Operation Pitting, the largest evacuation mission since the Second World War, ended on Saturday night as the final troops left.
The Ministry of Defence said the last civilian evacuation flight left Kabul earlier on Saturday.
More than 15,000 people have been airlifted to safety in just over a fortnight, as more than 1,000 troops, diplomats, and officials were sent to Afghanistan to rescue British nationals and Afghan allies after the Taliban took over the country's capital.
But hundreds of Afghans who helped the UK during the war have been left behind and face the dangers of Taliban rule.
Prime Minister Boris Johnson said now was “a moment to reflect on everything we have sacrificed and everything we have achieved in the last two decades”.
It comes as the remains of the 13 American troops were on their way to the United States, the Pentagon said.
Their voyage marked a painful moment in a nearly 20-year American war that cost more than 2,400 US military lives and is ending with the return to power of a Taliban movement that was ousted when US forces invaded in October 2001.
The Pentagon released the names of those killed — 11 Marines, one Navy sailor and one Army soldier. Twelve of them were in the 20s; some were born in 2001, the year America's longest war began. The oldest was 31.
They were the first US service members killed in Afghanistan since February 2020, the month the Trump administration struck an agreement with the Taliban in which the militant group halted attacks on Americans in exchange for a US agreement to remove all troops and contractors by May 2021.
Mr Biden announced in April that the 2,500 to 3,000 troops who remained would be out by September, ending what he has called America's forever war.
With Mr Biden's approval, the Pentagon this month sent thousands of additional troops to Kabul airport to provide security and to facilitate the State Department's chaotic effort to evacuate thousands of Americans and tens of thousands of Afghans who had helped the United States during the war.

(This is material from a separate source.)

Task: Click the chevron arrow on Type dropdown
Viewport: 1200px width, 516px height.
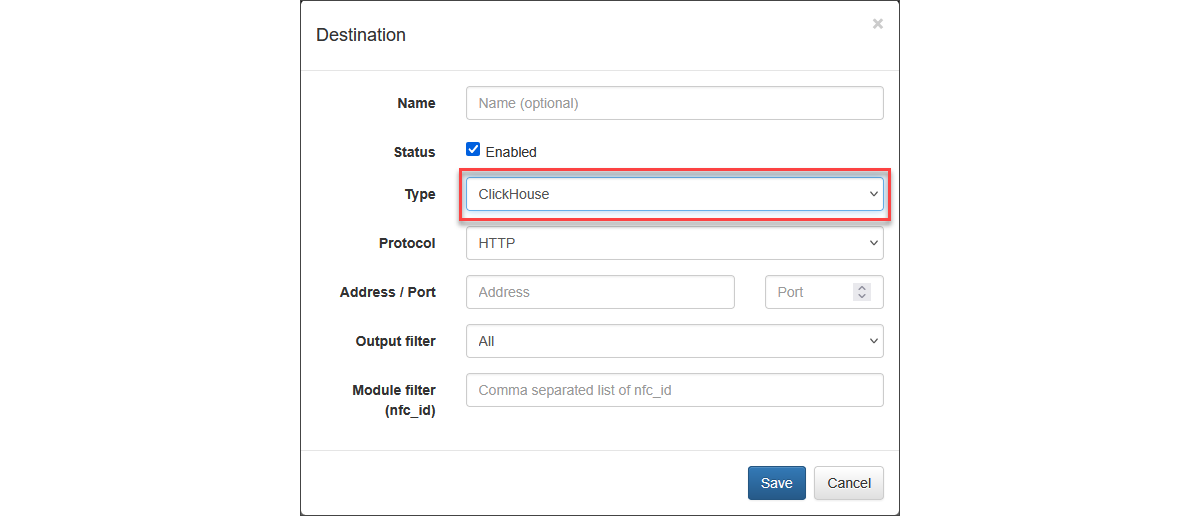Action: tap(873, 194)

The evacuation was marred by confusion and chaos as the US government was caught by surprise when the Afghan army collapsed and the Taliban swept to power August 15.

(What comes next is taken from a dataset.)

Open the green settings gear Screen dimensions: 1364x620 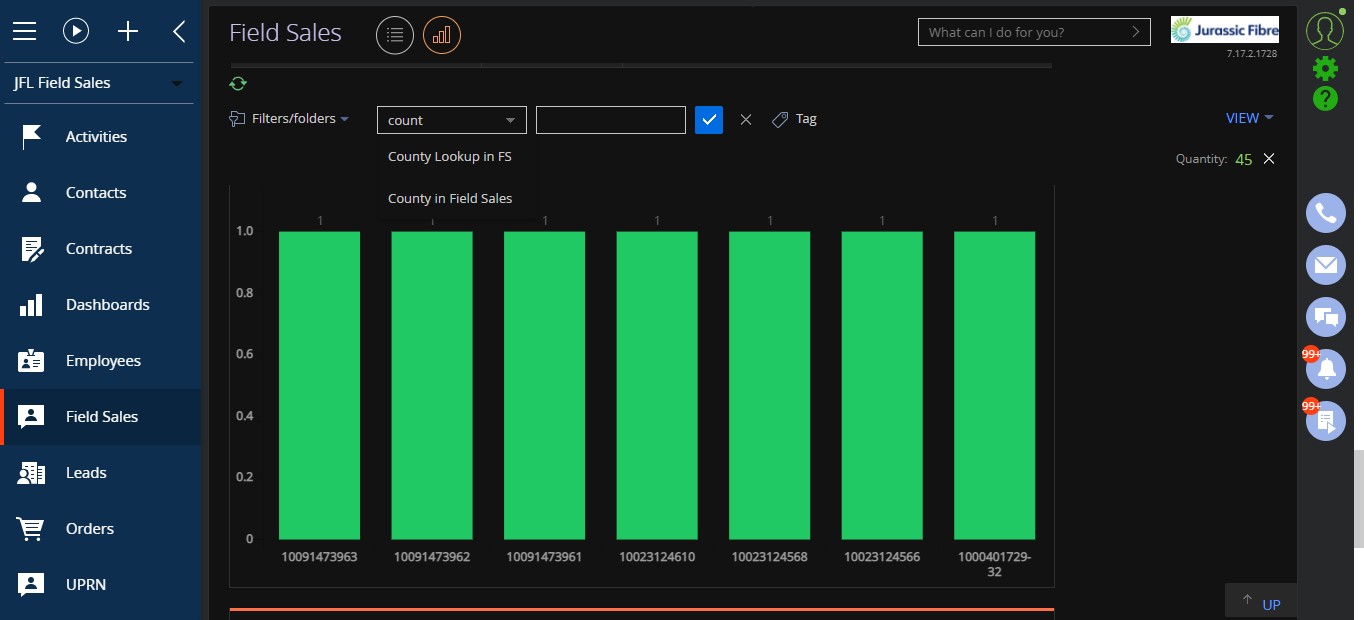[1325, 68]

Untold numbers of vulnerable Afghans, fearful of a return to the brutality of pre-2001 Taliban rule, are likely to be left behind.
Mr Biden and the leaders of other Western countries have said they would try to work with the Taliban to allow Afghans who had worked with them to leave after the US-led evacuation ends.
The Pentagon said that about 6,800 people, mostly Afghans, were flown out in the 24 hours that ended on Saturday morning, bringing to 113,500 the total number of people of all nationalities evacuated since the hurried exit was begun August 14.